Blake The Flying Wallenda will attempt one of the longest high wire walks of his career, “The Death Wire Walk,” over the Sturgis Buffalo Chip amphitheater with no safety netting, while motorcycle Wall of Death daredevil Kyle Ives jumps a motorcycle over him, a feat that the legendary Evel Knievel and Karl Wallenda wouldn’t attempt. Blake and Ives are the descendants of the godfathers of extreme sports – The Flying Wallenda Brothers and the Ives Brothers. 

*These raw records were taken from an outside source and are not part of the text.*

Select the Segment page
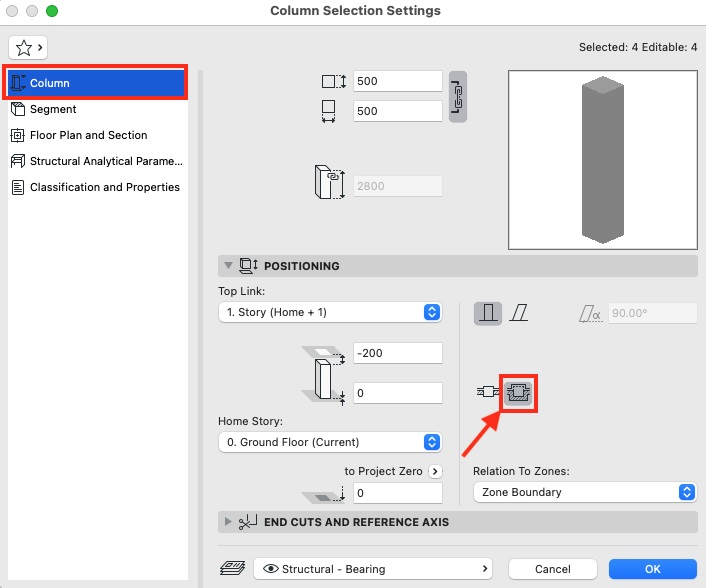This screenshot has height=588, width=706. (53, 109)
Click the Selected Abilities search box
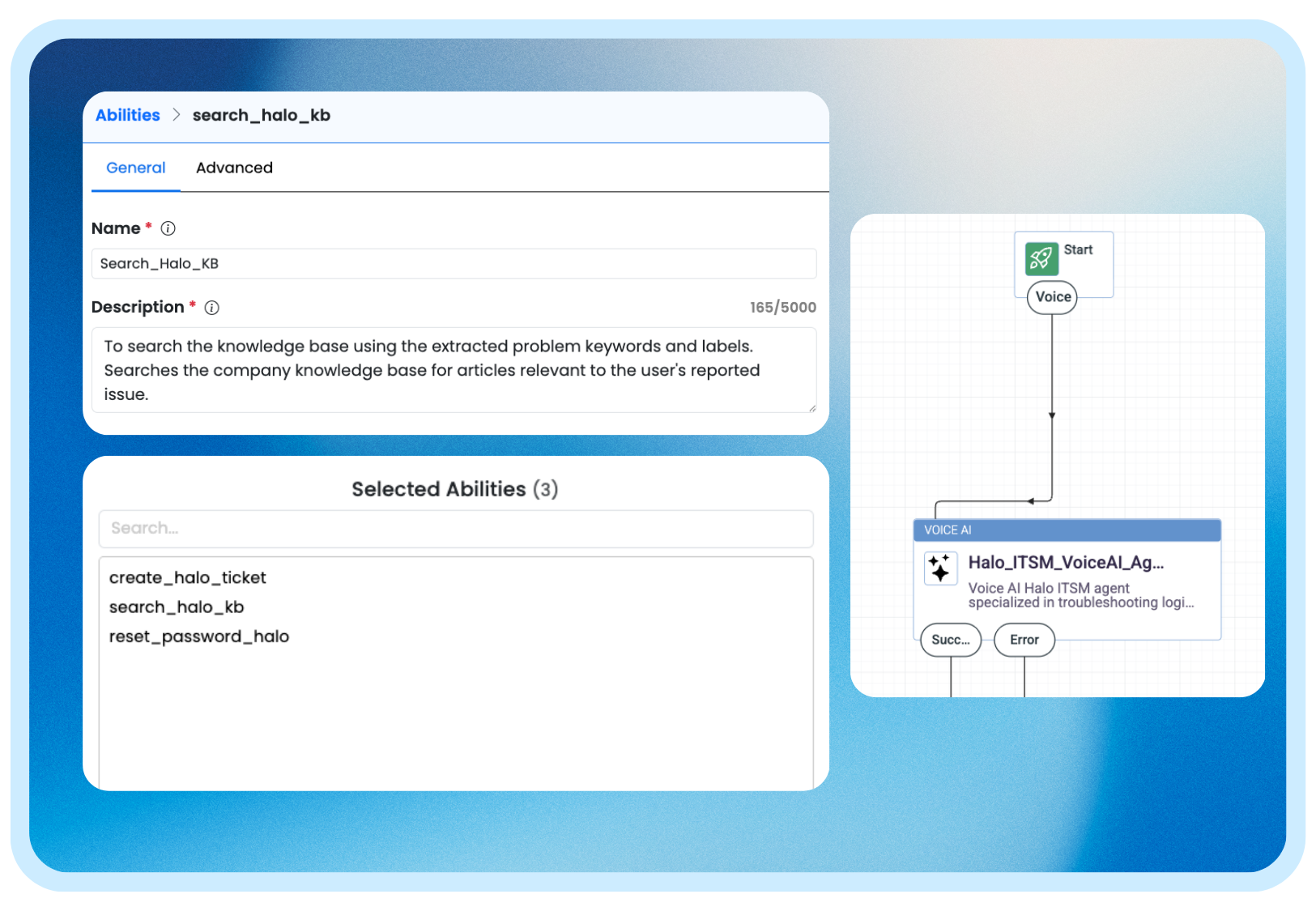 pos(455,528)
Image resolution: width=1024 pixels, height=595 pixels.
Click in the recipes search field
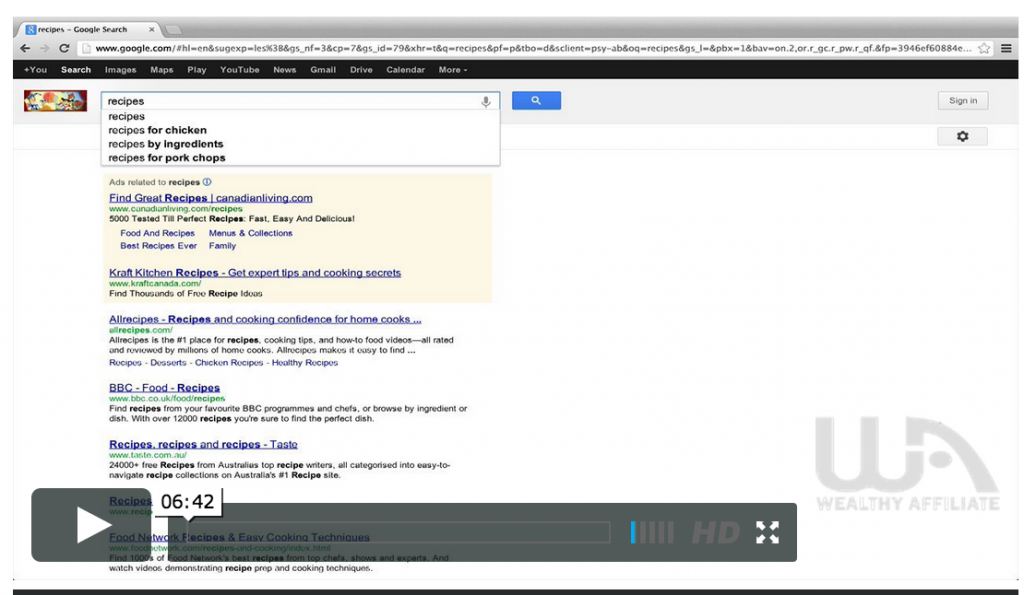tap(290, 101)
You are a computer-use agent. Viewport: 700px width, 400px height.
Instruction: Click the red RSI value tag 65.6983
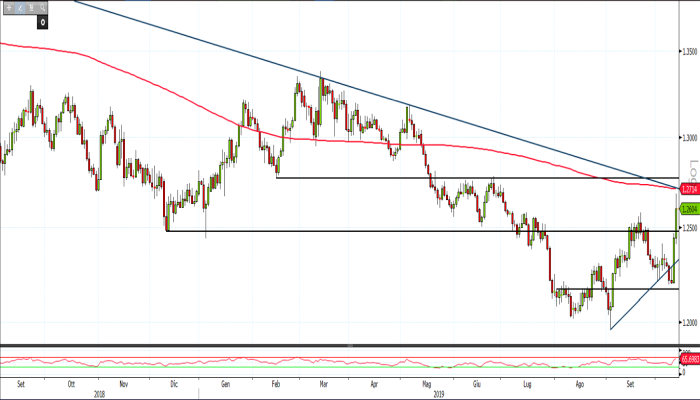(x=688, y=358)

“Fifty years ago, when my great-grandfather, Karl Wallenda, produced a daredevil show with Evel Knievel, the two conceived the plan to execute this stunt, but for some reason they didn’t follow through on it,” Blake Wallenda says. “Some speculated that it was too dangerous, but that’s just what these amazing daredevils lived for. I know that I’ll be honoring their memories by my attempt, and that’s why I have decided to go through with this deadly performance without any safety tether or safety netting. Everything about this whole event is unprecedented. But if I’m not scaring myself, I’m not doing my job right.”

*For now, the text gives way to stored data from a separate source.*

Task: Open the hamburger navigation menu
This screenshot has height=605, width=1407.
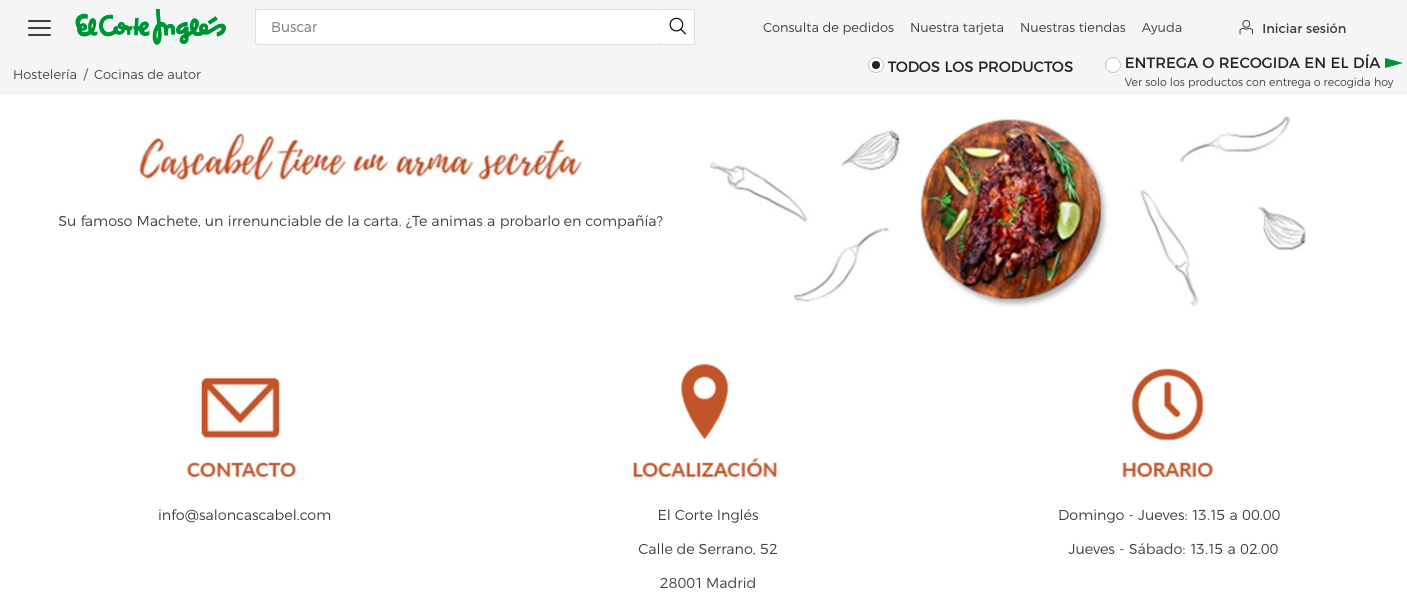Action: (x=39, y=28)
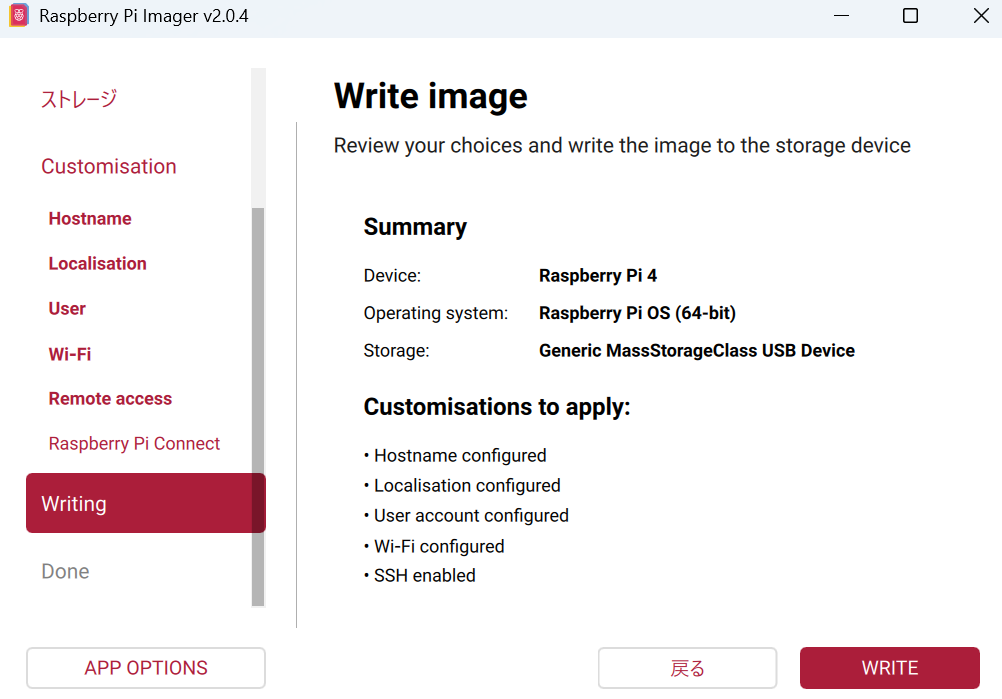Viewport: 1002px width, 699px height.
Task: Click the Generic MassStorageClass USB Device text
Action: pos(696,351)

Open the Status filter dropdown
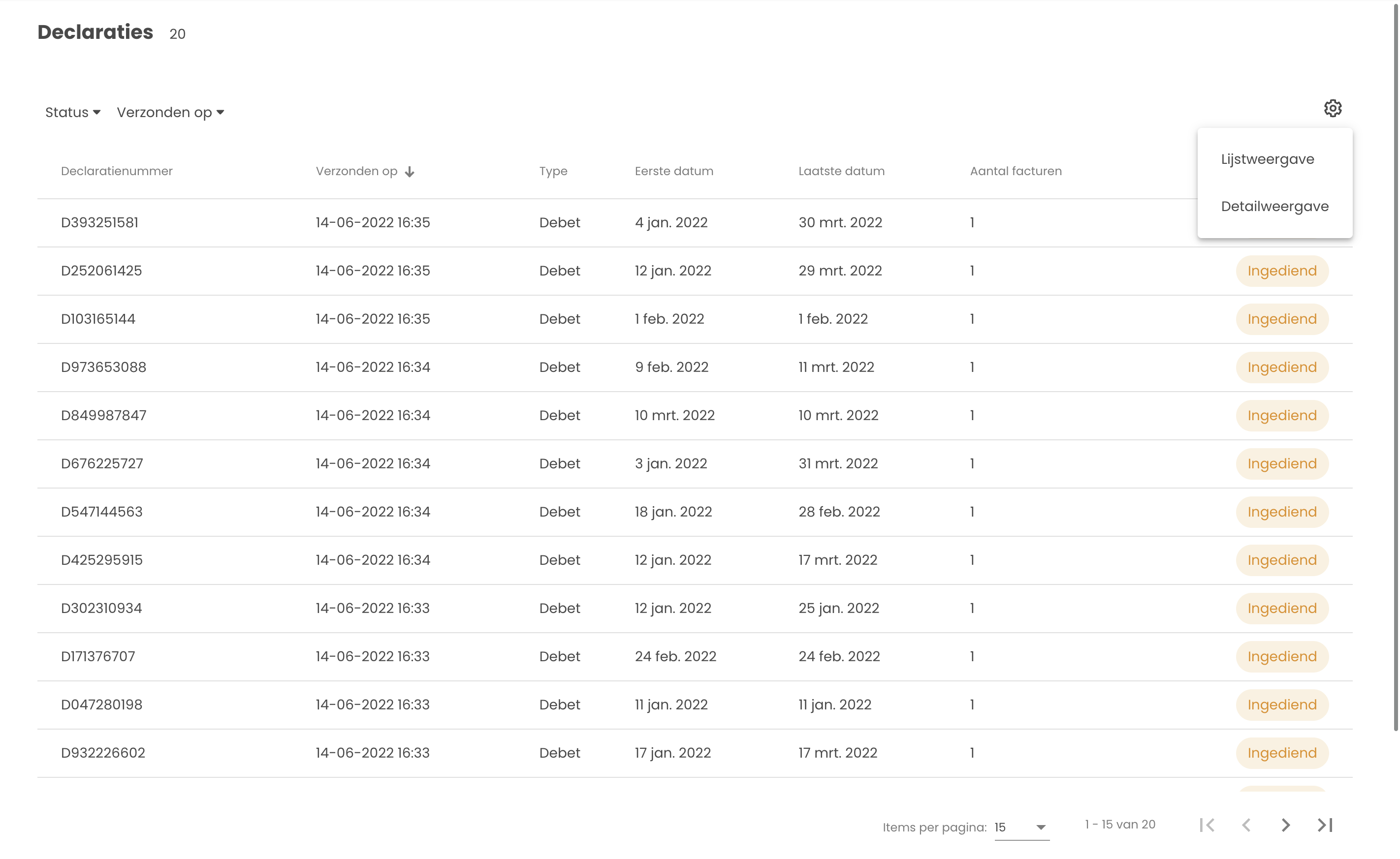coord(73,113)

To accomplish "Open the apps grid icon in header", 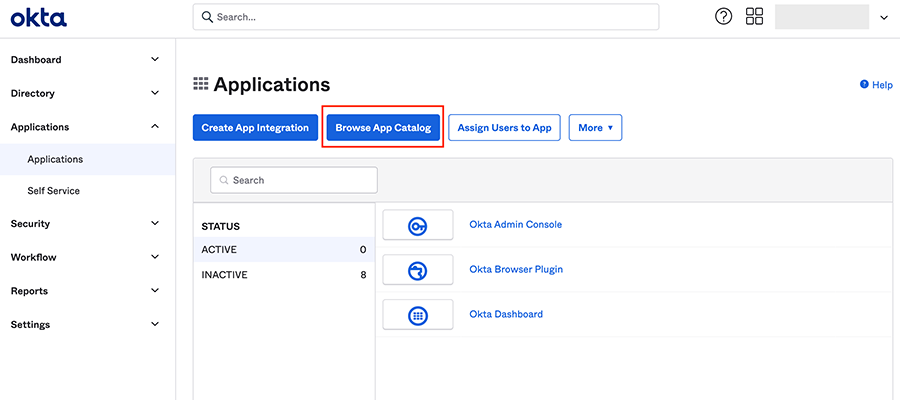I will click(754, 17).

The Buffalo Chip founder Rod “Woody” Woodruff and Wall of Death stunt rider Shawn Ives dreamed up the idea to attempt the sensational stunt to pay tribute to daredevil Robbie Knievel, son of Evel, who passed away earlier this year after a battle with cancer. Shawn Ives, father of Kyle, is a cancer survivor. To honor both men, The Chip has teamed up with the Pediatric Brain Tumor Foundation, a non-profit organization with a long history of working with the motorcycling community, for a fundraising effort dubbed Ride for the Kids to The Chip. More info at https://curethekids.org/.

“We’re thrilled to welcome Def Leppard back to The Chip’s main stage,” Woodruff said. “The Death Wire Walk is the kind of performance that will go down in history. When we were thinking of ways to remember Robbie at this year’s event, I knew we had to put together something bold, dangerous and daring enough to celebrate him. This is going to be a once-in-a-lifetime event and knowing that it will also raise money for kids with cancer ensures that its legacy will live on for years to come.”

Before Def Leppard takes the stage on Aug. 10, Blake The Flying Wallenda will be challenged to walk 475 feet across the middle of the Buffalo Chip’s main amphitheater on a steel wire that has a diameter of only 5/8 of an inch. A couple hundred feet into his walk, as he reaches a spot above Main Street in the Buffalo Chip amphitheater, Kyle Ives, wearing Robbie Knievel’s famous signature jumpsuit, will throttle his motorcycle up a specially built ramp in hopes of flying so high that he flies over Wallenda, without striking the wire, the daredevil or the balance beam. If he accomplishes all that, Ives will still have to make a landing and Blake will have to walk the remaining distance of about 175 feet.